++++ Extracted material

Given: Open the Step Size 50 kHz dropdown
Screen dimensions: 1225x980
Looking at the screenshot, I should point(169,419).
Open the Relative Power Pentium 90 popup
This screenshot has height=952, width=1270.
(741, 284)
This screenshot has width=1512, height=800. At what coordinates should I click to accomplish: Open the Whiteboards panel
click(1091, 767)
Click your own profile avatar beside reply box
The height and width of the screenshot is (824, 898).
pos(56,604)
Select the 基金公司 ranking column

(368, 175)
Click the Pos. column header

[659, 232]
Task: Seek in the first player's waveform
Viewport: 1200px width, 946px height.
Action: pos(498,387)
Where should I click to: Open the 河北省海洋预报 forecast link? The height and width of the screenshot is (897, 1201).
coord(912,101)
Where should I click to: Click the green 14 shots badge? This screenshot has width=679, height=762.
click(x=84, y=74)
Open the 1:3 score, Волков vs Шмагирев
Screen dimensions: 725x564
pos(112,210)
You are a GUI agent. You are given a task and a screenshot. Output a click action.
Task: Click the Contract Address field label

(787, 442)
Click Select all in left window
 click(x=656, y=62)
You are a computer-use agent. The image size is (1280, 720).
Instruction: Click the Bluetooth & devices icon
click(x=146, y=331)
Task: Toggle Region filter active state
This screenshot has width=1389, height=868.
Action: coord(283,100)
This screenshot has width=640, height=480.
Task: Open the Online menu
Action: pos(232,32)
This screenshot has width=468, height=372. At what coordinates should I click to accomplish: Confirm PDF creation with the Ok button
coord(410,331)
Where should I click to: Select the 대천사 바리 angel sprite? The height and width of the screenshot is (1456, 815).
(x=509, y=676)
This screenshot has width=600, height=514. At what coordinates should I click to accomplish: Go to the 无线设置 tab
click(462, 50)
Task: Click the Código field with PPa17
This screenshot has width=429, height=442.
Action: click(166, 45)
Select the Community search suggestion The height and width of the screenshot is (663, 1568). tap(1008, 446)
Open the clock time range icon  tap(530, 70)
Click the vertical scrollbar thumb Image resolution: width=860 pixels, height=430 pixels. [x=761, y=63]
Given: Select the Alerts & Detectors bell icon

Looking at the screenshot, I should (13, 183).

++++++++

To do. All that is wanted is the set of lines from the one with "Task: Toggle Region filter active state" through the last line of the entries, both included, output exactly.

Response to the exercise.
Task: Toggle Region filter active state
This screenshot has width=1389, height=868.
Action: coord(283,100)
This screenshot has width=640, height=480.
Task: Open the Online menu
Action: pos(232,32)
This screenshot has width=468, height=372. At what coordinates should I click to accomplish: Confirm PDF creation with the Ok button
coord(410,331)
Where should I click to: Select the 대천사 바리 angel sprite? The height and width of the screenshot is (1456, 815).
(x=509, y=676)
This screenshot has width=600, height=514. At what coordinates should I click to accomplish: Go to the 无线设置 tab
click(462, 50)
Task: Click the Código field with PPa17
This screenshot has width=429, height=442.
Action: click(166, 45)
Select the Community search suggestion The height and width of the screenshot is (663, 1568). tap(1008, 446)
Open the clock time range icon  tap(530, 70)
Click the vertical scrollbar thumb Image resolution: width=860 pixels, height=430 pixels. [x=761, y=63]
Given: Select the Alerts & Detectors bell icon

Looking at the screenshot, I should (13, 183).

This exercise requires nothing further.